(Gespeicherte Einträge)

##########

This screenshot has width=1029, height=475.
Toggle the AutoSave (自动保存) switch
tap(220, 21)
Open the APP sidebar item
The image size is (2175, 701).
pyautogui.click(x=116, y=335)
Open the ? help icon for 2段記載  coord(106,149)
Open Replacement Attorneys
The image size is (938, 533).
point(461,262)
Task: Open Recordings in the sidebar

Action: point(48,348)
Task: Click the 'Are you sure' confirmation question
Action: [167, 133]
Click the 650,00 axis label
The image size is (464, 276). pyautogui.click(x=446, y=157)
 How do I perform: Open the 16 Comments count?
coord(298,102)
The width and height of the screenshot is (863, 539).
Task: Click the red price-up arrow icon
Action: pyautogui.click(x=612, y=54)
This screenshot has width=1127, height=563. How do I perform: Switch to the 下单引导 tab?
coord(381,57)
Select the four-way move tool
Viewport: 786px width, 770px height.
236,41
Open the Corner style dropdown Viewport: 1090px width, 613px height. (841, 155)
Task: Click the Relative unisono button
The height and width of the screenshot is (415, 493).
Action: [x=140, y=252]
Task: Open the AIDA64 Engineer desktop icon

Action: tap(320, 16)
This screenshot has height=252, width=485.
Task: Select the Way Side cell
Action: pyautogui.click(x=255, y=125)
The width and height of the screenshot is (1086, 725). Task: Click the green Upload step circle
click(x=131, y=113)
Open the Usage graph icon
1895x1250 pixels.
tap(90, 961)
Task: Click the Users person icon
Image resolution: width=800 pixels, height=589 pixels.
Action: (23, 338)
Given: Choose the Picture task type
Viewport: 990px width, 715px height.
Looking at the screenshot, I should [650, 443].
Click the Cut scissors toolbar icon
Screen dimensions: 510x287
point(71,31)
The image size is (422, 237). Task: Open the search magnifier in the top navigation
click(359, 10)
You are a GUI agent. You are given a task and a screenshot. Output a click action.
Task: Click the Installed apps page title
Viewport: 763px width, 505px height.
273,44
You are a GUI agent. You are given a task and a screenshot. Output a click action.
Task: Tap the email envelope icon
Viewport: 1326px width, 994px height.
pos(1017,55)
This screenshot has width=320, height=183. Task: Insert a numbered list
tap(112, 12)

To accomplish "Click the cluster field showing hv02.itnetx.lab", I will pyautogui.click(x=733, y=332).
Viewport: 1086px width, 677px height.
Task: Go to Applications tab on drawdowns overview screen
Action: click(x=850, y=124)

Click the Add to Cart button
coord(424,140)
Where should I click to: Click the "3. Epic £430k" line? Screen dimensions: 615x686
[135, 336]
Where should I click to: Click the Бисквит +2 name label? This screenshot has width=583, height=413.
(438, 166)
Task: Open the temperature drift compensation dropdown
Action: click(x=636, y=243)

##########

*WAS ERWARTET WIRD:*
Kannst du die Einträge vom Anfang bis einschließlich der Zeile mit „point(71,31)“ Wort für Wort wiedergeben?

*GELÖSTE AUFGABE:*
This screenshot has width=1029, height=475.
Toggle the AutoSave (自动保存) switch
tap(220, 21)
Open the APP sidebar item
The image size is (2175, 701).
pyautogui.click(x=116, y=335)
Open the ? help icon for 2段記載  coord(106,149)
Open Replacement Attorneys
The image size is (938, 533).
point(461,262)
Task: Open Recordings in the sidebar

Action: point(48,348)
Task: Click the 'Are you sure' confirmation question
Action: [167, 133]
Click the 650,00 axis label
The image size is (464, 276). pyautogui.click(x=446, y=157)
 How do I perform: Open the 16 Comments count?
coord(298,102)
The width and height of the screenshot is (863, 539).
Task: Click the red price-up arrow icon
Action: pyautogui.click(x=612, y=54)
This screenshot has width=1127, height=563. How do I perform: Switch to the 下单引导 tab?
coord(381,57)
Select the four-way move tool
Viewport: 786px width, 770px height.
236,41
Open the Corner style dropdown Viewport: 1090px width, 613px height. (841, 155)
Task: Click the Relative unisono button
The height and width of the screenshot is (415, 493).
Action: [x=140, y=252]
Task: Open the AIDA64 Engineer desktop icon

Action: tap(320, 16)
This screenshot has height=252, width=485.
Task: Select the Way Side cell
Action: pyautogui.click(x=255, y=125)
The width and height of the screenshot is (1086, 725). Task: Click the green Upload step circle
click(x=131, y=113)
Open the Usage graph icon
1895x1250 pixels.
tap(90, 961)
Task: Click the Users person icon
Image resolution: width=800 pixels, height=589 pixels.
Action: (23, 338)
Given: Choose the Picture task type
Viewport: 990px width, 715px height.
Looking at the screenshot, I should [650, 443].
Click the Cut scissors toolbar icon
Screen dimensions: 510x287
point(71,31)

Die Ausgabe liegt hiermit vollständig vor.